## TASK TO CARRY OUT
Could you please find each line in the records that contains the word "checkbox" and copy it?

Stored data
^^^^^^^^^^^^^^^^
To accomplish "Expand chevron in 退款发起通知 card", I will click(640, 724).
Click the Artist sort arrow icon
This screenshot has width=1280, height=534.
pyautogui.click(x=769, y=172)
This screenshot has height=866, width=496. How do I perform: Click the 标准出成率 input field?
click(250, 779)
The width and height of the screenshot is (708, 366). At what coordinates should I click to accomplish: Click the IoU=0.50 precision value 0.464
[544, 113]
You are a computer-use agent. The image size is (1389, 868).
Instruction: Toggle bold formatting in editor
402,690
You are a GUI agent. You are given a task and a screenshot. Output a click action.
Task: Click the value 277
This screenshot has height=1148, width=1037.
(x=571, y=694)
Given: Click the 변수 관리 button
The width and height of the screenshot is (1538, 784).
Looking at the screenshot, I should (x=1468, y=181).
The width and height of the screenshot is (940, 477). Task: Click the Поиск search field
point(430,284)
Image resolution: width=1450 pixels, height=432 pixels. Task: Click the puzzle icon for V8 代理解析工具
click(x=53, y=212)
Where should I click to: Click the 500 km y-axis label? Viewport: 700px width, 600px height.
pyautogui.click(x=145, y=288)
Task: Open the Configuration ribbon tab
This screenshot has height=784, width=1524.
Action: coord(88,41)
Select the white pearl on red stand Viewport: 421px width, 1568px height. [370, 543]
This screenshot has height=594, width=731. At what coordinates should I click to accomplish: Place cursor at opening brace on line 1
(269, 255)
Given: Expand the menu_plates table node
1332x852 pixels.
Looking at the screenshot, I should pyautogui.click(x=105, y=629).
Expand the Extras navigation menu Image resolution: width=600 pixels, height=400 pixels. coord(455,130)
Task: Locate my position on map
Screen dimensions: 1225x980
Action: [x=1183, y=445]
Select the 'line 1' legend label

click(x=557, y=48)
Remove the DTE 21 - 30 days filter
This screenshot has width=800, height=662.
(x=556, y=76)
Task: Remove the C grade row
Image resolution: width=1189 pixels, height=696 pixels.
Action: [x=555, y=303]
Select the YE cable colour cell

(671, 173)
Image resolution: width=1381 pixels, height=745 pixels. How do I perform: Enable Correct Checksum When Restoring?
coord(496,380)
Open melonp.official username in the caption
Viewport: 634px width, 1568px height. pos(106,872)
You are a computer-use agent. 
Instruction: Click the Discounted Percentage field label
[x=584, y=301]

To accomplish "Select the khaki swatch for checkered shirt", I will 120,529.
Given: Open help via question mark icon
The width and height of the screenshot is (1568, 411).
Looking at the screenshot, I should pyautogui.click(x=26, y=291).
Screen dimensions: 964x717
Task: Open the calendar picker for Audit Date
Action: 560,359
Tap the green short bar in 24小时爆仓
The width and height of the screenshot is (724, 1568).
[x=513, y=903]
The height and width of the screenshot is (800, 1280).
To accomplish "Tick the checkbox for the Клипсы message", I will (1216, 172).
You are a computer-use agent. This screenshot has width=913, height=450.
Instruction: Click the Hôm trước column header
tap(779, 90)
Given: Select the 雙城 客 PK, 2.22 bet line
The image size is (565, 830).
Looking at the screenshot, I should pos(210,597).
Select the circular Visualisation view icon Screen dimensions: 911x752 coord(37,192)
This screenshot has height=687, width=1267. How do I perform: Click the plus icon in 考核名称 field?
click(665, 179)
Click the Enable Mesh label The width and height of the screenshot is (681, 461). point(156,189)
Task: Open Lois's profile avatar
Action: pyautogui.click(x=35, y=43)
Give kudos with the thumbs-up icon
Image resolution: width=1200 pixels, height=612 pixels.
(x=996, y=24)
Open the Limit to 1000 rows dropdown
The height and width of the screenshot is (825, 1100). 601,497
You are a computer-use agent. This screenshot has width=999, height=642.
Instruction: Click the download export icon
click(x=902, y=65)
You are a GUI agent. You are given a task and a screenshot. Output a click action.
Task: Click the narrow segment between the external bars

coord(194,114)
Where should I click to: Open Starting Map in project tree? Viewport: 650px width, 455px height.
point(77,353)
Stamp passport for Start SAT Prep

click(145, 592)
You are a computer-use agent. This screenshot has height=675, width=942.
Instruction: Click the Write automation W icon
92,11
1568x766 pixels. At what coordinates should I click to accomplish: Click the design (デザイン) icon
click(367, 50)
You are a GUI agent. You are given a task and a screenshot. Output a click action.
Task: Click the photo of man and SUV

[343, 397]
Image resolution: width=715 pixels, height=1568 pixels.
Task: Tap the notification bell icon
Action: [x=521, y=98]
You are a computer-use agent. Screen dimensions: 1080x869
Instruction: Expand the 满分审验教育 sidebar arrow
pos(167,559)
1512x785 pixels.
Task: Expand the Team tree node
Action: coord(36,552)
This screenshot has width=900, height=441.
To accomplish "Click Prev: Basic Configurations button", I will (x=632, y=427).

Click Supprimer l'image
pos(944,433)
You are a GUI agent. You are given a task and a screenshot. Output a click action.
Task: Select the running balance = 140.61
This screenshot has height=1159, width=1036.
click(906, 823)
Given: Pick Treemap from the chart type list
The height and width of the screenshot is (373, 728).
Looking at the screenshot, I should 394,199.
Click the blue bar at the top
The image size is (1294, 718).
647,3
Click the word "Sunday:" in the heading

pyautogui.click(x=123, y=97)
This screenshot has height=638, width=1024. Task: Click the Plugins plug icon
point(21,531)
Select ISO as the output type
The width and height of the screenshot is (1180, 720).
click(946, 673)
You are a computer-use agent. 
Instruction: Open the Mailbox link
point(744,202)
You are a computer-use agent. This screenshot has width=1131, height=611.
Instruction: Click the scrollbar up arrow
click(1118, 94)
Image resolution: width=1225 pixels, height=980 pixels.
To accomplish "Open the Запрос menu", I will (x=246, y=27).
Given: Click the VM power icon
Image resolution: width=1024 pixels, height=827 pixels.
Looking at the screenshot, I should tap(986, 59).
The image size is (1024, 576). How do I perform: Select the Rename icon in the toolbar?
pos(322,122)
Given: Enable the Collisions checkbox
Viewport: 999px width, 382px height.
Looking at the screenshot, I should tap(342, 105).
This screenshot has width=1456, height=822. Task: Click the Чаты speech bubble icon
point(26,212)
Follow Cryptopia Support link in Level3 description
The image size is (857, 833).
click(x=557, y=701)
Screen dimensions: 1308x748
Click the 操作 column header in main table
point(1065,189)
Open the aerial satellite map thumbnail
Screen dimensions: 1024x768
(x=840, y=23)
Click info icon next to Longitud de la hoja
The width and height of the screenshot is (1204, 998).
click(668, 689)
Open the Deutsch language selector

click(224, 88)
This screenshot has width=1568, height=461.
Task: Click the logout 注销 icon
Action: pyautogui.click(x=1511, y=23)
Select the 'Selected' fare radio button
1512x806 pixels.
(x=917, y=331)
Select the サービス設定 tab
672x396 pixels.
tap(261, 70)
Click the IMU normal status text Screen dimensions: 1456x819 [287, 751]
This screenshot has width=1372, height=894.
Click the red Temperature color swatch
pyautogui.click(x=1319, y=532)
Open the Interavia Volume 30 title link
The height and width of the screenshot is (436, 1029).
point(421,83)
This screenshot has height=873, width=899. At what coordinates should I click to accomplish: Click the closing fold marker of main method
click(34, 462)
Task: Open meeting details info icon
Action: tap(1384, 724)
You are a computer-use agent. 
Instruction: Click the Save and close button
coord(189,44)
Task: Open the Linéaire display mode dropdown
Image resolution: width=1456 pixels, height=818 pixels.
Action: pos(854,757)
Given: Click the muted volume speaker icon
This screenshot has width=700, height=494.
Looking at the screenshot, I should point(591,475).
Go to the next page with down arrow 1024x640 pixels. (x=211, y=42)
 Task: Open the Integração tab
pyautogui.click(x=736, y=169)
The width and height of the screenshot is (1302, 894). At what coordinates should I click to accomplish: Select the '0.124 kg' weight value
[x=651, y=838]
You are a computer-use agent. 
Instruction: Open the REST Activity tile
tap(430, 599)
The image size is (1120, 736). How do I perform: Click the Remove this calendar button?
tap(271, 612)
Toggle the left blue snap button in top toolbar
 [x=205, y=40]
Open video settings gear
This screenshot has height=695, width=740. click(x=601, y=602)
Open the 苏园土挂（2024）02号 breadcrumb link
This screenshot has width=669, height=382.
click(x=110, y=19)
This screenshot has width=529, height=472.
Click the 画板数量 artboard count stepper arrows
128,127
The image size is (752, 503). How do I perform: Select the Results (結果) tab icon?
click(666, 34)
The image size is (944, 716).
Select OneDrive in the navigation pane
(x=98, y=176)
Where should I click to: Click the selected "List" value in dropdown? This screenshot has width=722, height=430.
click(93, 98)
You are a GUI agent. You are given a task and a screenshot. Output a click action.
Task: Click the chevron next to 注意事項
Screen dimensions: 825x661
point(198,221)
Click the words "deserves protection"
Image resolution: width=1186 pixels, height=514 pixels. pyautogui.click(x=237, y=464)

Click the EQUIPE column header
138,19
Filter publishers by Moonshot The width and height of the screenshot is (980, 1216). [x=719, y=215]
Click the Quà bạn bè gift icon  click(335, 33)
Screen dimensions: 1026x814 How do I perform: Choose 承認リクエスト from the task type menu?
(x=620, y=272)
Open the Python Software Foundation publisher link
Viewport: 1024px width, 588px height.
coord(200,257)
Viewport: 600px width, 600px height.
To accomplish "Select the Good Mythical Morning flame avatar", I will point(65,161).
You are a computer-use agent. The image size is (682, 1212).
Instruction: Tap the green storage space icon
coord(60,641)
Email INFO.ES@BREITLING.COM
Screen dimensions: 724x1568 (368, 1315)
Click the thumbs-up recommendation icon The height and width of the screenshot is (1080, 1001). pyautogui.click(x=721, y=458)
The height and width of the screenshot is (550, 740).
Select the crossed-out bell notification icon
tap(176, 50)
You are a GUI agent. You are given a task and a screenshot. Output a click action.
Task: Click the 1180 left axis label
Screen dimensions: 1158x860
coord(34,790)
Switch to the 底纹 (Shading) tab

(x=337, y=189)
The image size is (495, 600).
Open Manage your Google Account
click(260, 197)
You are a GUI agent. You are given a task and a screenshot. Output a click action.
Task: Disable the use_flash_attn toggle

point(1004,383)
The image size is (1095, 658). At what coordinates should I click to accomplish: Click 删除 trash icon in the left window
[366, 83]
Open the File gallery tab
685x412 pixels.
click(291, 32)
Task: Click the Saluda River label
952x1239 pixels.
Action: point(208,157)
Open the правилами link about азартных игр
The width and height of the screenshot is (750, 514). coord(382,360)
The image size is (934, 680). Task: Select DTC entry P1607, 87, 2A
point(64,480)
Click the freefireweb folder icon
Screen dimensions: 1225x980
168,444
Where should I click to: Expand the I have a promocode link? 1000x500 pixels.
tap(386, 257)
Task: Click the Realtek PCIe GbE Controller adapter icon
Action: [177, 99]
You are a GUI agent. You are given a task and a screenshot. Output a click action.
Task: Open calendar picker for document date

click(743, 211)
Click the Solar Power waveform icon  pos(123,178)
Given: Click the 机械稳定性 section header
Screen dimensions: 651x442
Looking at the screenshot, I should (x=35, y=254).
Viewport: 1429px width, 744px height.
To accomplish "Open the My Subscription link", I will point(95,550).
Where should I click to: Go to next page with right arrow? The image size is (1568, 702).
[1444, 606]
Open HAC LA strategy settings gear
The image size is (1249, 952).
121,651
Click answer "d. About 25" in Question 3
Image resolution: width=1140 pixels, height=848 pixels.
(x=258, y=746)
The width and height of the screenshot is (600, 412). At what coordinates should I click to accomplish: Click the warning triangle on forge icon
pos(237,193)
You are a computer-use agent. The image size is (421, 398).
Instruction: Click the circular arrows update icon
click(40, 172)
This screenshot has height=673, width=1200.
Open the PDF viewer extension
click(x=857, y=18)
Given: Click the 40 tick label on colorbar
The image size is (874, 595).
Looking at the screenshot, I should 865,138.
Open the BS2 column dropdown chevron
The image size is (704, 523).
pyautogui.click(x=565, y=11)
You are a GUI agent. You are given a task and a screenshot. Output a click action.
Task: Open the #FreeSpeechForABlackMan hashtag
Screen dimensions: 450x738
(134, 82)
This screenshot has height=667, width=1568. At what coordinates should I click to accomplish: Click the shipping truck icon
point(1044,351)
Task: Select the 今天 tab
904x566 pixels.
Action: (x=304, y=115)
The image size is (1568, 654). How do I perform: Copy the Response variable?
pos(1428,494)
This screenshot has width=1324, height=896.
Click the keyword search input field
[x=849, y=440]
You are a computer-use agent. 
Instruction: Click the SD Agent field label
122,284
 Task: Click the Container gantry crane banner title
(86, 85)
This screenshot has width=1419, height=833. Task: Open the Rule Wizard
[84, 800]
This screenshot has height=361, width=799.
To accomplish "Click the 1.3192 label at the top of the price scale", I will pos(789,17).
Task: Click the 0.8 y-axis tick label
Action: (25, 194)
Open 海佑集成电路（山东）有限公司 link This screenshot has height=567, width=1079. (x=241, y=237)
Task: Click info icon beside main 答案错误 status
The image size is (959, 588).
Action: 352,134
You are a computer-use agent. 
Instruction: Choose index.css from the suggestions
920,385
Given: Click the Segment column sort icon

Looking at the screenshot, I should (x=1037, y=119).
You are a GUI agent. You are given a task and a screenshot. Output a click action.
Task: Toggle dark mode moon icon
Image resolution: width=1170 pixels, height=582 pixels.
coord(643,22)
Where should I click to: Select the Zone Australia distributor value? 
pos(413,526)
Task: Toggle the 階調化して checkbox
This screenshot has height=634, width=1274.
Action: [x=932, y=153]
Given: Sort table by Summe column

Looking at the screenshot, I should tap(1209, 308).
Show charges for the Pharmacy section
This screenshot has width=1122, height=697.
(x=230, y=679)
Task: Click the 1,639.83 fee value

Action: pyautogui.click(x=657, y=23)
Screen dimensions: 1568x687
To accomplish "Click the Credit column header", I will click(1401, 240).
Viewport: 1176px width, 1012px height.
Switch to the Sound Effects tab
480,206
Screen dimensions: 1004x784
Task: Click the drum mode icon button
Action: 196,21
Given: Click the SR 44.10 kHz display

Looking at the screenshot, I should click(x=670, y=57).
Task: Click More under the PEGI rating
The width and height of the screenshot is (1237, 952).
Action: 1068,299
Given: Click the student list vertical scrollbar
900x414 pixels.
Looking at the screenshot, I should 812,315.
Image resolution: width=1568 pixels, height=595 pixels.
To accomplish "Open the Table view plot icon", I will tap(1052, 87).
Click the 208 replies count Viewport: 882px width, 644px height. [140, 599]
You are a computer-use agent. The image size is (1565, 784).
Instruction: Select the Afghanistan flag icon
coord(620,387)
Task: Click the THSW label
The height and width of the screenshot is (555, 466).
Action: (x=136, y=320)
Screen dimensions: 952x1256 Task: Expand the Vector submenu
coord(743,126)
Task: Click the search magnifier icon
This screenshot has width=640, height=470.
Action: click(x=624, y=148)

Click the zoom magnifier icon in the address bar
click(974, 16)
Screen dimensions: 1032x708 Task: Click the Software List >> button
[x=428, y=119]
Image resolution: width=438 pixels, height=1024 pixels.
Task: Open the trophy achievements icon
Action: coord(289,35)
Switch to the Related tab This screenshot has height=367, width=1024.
^^^^^^^^^^^^^^^^
## YOUR RESPONSE
To accomplish "Tick the checkbox for the Клипсы message", I will (1216, 172).
Given: Enable the Collisions checkbox
Task: Toggle the 階調化して checkbox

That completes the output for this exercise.